Osgan, lying back, began to snore softly, though for once it was not due to drink — or not entirely. Thalric had been keeping an eye on him, and the man had barely taken a sip at his hip-flask. It was the unaccustomed pace that had worn him out.
'Major Thalric …' Corolly began, in a subtly different tone.
'I know,' Thalric interrupted. 'The Khanaphir sitting over there, he's been watching us for almost twenty minutes now. Maybe it's just that the locals are curious.'
'Don't know about that,' Corolly muttered. 'In fact, that's the one thing they aren't. Six men of the Empire turn up on their doorstep, and nobody even turns a head to look. Except him.'
'Well, then,' said Thalric, 'let's force the matter, shall we? I'll go and ask some directions of a local.'
'Directions?' the Beetle said, a tilt of his head indicating that the only meaningful directions here were up the river or down.
'Something similar.' Thalric stood up, casting his eyes over the quay again. They were loading the barge with more planks, teams of Khanaphir labourers sweating and hauling as they sang a low, rhythmic tune with words he could not follow. He sauntered over towards the watcher, expecting the man to suddenly find urgent business elsewhere. Instead he stood his ground, so Thalric had a chance to examine him properly. He was not young, although these Khanaphir were difficult to age, what with their bald scalps and dark, sun-creased faces. He wore a white robe that fell from one shoulder, leaving half of his chest bare.

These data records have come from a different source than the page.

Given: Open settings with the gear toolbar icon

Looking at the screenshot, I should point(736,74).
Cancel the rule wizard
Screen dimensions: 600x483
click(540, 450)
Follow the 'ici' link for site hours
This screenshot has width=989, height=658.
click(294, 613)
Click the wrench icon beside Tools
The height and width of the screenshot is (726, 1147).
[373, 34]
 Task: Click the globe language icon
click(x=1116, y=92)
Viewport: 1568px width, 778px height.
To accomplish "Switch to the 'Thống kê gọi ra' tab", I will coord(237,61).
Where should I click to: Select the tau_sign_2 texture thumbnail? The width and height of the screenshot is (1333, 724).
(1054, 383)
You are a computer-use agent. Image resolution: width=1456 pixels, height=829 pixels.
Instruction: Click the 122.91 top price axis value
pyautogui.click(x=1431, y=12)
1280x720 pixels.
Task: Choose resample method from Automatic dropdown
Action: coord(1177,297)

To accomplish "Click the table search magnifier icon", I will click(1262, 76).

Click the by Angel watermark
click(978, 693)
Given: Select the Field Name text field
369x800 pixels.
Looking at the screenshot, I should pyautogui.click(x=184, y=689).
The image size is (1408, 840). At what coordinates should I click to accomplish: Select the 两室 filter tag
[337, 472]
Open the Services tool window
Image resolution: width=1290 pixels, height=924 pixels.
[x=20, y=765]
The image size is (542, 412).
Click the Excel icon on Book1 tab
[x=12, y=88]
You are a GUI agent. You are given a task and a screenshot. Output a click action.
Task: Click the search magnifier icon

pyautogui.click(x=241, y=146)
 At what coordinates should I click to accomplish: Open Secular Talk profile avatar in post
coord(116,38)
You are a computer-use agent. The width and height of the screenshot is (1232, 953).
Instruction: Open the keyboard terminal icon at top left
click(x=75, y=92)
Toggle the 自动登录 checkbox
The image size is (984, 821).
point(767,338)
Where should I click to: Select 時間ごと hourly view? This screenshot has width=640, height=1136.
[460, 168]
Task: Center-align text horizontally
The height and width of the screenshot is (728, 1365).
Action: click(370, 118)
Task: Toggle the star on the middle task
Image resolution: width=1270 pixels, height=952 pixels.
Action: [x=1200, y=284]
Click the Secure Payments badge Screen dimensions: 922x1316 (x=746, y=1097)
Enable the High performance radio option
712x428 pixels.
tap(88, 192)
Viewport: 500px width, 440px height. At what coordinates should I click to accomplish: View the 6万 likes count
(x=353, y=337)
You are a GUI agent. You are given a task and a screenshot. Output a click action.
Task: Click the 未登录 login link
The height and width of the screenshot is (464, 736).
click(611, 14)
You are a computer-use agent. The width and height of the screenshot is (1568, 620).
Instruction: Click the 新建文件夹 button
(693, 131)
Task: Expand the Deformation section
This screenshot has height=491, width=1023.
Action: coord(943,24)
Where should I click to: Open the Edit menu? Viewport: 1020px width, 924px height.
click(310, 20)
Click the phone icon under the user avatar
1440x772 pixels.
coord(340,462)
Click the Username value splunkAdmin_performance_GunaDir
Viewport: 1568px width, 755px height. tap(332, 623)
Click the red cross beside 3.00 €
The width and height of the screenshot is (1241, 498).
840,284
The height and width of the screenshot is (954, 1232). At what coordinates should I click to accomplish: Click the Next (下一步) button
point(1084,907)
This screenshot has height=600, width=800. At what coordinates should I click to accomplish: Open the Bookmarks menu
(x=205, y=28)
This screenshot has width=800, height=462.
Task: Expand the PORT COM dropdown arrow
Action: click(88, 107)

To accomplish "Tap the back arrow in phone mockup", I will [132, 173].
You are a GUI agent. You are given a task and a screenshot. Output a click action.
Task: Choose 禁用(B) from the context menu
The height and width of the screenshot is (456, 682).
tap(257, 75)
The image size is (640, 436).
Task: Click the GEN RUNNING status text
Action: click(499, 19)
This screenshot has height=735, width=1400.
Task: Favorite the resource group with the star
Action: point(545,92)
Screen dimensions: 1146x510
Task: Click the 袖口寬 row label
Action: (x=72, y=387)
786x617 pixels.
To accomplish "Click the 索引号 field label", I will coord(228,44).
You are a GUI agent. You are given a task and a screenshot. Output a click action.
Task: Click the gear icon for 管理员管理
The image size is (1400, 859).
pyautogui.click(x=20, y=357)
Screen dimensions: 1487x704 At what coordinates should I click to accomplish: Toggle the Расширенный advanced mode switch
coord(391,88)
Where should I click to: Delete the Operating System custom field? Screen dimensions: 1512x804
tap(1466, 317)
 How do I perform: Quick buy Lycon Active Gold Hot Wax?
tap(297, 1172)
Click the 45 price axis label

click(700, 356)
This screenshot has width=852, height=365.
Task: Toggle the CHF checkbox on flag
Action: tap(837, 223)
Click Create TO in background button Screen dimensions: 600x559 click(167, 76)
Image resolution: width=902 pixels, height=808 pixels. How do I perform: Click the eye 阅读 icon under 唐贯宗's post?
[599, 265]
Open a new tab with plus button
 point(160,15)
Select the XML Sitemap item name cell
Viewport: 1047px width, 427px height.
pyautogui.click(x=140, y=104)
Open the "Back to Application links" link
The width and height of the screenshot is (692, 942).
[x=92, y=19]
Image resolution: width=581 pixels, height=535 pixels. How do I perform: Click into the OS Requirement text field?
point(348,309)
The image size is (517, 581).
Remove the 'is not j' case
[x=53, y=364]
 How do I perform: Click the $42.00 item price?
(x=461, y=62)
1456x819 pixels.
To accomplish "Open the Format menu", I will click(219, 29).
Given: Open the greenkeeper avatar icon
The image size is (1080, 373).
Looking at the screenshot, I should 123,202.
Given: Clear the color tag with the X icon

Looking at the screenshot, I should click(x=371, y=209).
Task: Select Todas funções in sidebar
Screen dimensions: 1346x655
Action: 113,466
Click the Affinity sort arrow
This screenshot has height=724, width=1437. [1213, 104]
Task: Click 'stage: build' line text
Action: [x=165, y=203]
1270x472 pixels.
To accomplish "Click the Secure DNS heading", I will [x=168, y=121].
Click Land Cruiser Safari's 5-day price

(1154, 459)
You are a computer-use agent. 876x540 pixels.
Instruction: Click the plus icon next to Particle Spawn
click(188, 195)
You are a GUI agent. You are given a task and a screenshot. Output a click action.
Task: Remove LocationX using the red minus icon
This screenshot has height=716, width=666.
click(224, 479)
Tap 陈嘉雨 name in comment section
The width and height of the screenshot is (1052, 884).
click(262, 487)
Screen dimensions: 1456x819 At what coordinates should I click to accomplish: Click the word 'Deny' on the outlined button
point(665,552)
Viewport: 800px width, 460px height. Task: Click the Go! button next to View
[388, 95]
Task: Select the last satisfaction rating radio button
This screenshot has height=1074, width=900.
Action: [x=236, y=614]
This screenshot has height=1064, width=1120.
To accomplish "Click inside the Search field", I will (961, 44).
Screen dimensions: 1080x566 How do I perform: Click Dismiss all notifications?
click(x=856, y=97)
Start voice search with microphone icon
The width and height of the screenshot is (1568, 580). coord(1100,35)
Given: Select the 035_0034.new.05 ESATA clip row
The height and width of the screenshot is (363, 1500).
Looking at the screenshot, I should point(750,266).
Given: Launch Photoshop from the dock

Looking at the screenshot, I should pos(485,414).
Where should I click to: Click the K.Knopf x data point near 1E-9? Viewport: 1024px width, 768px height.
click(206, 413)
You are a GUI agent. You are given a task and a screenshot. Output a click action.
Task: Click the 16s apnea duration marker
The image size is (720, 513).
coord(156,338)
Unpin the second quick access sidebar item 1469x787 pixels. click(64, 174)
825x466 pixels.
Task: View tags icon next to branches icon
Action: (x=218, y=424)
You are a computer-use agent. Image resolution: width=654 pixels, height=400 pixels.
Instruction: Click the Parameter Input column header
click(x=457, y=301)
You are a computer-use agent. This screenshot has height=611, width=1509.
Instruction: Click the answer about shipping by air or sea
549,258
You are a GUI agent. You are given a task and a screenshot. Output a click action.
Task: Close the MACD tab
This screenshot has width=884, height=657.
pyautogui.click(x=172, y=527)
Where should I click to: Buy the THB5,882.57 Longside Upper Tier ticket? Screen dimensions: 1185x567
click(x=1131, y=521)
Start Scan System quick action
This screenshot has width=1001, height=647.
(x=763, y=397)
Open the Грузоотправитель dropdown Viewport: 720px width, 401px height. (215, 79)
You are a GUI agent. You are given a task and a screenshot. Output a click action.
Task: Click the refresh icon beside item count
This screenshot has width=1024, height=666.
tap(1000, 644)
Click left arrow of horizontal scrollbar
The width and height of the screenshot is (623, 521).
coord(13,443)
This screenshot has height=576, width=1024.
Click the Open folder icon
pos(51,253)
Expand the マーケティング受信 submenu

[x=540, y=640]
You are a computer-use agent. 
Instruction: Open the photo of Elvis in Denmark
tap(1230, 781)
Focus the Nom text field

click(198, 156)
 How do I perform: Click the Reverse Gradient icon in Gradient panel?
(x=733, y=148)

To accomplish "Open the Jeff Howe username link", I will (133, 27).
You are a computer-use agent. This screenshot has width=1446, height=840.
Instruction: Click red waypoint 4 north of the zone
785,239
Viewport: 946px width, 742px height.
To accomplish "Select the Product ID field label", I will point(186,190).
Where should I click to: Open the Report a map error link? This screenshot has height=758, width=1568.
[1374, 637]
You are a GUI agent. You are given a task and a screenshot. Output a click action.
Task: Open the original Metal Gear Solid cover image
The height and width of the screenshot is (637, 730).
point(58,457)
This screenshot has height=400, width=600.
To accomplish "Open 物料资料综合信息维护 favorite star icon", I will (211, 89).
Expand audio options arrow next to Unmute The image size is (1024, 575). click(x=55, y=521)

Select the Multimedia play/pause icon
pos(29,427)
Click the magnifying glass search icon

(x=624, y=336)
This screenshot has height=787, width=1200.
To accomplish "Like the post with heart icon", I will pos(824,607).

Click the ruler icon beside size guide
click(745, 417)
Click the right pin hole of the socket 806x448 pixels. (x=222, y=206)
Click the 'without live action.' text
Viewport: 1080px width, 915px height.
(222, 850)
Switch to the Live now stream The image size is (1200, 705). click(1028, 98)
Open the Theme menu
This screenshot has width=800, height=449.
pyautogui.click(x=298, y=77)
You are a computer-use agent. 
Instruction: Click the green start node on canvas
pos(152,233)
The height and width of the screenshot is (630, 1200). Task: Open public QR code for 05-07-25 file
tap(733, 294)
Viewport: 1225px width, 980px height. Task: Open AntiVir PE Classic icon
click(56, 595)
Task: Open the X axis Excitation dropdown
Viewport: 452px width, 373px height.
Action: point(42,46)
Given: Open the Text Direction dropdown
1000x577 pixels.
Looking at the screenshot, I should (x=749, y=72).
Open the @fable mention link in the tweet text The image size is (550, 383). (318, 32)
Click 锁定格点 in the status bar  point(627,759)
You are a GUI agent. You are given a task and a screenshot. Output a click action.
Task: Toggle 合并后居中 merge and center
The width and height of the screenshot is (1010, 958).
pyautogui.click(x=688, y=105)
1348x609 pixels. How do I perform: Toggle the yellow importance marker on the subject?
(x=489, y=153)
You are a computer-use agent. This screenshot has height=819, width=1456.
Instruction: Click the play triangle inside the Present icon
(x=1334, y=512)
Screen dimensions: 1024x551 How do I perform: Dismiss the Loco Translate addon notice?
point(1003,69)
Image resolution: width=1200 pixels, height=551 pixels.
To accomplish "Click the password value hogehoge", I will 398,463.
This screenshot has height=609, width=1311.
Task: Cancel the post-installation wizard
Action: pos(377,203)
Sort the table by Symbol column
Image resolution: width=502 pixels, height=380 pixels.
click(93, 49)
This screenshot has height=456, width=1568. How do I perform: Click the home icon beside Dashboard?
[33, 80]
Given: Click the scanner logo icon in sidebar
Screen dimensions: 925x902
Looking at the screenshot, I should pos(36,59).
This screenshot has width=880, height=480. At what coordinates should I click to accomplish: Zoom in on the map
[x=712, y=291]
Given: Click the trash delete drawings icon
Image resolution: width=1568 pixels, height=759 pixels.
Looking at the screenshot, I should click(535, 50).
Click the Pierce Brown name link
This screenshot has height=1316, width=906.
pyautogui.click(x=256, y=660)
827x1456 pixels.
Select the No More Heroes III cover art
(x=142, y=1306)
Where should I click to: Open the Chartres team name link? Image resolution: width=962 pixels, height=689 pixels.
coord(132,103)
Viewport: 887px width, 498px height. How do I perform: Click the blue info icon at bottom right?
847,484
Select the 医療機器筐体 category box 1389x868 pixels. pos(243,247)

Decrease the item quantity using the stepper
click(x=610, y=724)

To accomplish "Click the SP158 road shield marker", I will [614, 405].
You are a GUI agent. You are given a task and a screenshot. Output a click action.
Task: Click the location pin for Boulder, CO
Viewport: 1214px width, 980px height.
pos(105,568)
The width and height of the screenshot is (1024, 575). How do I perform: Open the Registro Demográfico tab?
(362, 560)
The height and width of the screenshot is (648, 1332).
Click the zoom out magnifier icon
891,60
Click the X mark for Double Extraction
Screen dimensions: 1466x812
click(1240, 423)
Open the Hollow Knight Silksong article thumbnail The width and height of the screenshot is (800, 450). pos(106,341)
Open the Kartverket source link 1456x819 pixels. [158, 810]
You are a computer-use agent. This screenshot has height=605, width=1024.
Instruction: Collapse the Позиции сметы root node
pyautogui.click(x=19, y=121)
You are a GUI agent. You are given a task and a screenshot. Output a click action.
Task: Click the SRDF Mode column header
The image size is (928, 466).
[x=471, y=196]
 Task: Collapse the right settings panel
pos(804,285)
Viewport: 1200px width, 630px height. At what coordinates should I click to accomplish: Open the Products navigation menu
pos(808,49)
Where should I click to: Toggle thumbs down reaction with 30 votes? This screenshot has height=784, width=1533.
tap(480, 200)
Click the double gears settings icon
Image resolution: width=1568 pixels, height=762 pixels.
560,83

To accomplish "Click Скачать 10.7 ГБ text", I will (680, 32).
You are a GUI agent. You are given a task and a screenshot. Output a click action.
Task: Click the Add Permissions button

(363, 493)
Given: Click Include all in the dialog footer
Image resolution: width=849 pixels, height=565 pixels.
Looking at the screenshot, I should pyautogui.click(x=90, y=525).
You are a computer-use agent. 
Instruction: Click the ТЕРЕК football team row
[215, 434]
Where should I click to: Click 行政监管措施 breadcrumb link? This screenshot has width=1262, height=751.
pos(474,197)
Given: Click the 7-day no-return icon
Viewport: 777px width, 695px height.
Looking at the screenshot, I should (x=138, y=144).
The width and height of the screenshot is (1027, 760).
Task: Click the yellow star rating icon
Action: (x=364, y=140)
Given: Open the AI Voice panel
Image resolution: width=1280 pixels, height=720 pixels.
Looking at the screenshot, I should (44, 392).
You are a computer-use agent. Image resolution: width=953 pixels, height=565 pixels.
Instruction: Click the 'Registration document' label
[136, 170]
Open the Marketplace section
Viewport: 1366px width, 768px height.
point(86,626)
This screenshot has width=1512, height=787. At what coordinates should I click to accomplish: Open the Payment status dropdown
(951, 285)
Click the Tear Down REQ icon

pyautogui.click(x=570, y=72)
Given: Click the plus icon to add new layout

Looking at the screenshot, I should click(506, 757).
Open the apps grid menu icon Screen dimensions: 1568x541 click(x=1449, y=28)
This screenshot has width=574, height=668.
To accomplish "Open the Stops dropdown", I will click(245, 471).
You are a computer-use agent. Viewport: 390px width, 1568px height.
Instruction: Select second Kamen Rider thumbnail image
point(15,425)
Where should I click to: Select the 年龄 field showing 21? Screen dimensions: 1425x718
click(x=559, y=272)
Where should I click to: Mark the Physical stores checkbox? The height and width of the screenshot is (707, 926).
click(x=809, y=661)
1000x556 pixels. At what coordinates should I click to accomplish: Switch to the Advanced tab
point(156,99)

Thalric noted a respectable quantity of gold: rings, amulets, pendants, even gold tassels on his robes. At Thalric's approach, he only nodded politely.
'Excuse me,' Thalric said. 'I don't suppose you know who owns that boat over there?'
The man smiled at him as if he had been handed a compliment. 'Of course I do, Honoured Foreigner, for it is mine.'
Caught off balance, Thalric blinked. 'Then you are …'
'O stranger, I have been waiting here for you to ask me to carry you to Khanaphes. If your need is so great, there was no need to be reticent.'
'How did you know?' Thalric asked, through gritted teeth. His agent's senses were abruptly alert, feeling great wheels moving invisibly around him. The spy in him was compromised, his mission open knowledge. Escape. Fall back . Except there was no falling back here, because the mission had not even started.